The Synodal Assembly is one segment of the synodal path, which the German bishops agreed to stage at their annual meeting last March.
The Synodal Assembly will include 230 members. It is the highest decision-making body of the synodal path, an effort by the bishops’ conference and lay Central Committee of German Catholics to restore trust following a September 2018 church-commissioned report that detailed thousands of cases of sexual abuse by Catholic clergy over six decades.
Comments will continue to be accepted through Jan. 23 at the website of the German bishops’ conference. The bishops and the lay group are collaborating in planning the Synodal Assembly. During a September plenary meeting, the bishops approved statutes to guide discussions at the assembly.

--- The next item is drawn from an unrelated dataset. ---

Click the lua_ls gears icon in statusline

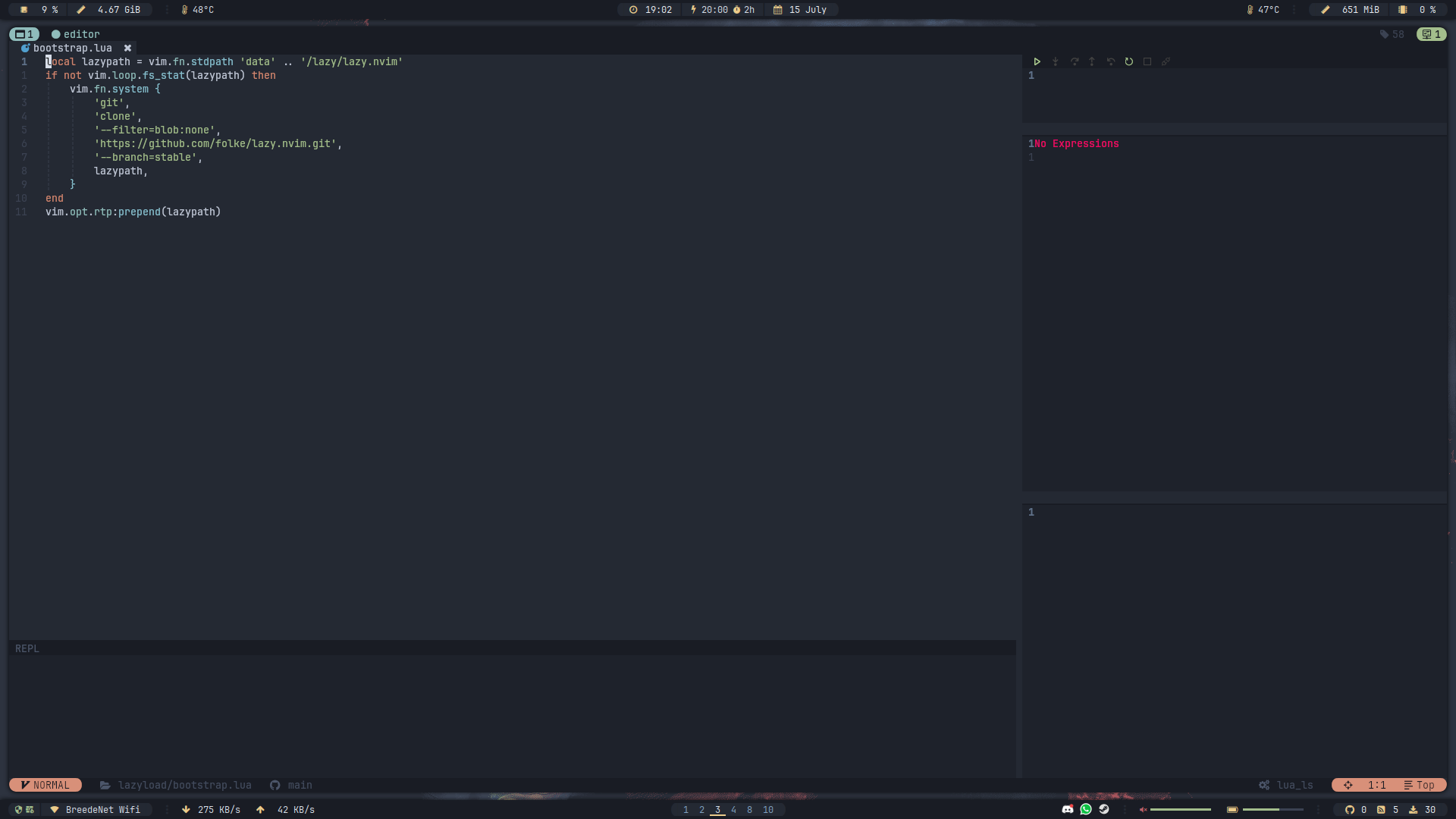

The bishops’ conference and the committee each will send 69 members to the assembly. Decisions of the assembly must be passed by a double two-thirds majority: two-thirds of all participants as well as two-thirds of all members present from the bishops’ conference.
German church officials say the Synodal Assembly is not meant to be a Synod in the classic sense.
In describing the synodal path, KNA reported that the inclusion of the term synodal in the name of the reform process reflects that the dialogue, initially limited to two years, is more than a nonbinding conversation. As with a Synod, each respective local bishop will determine whether the decisions reached will be implemented.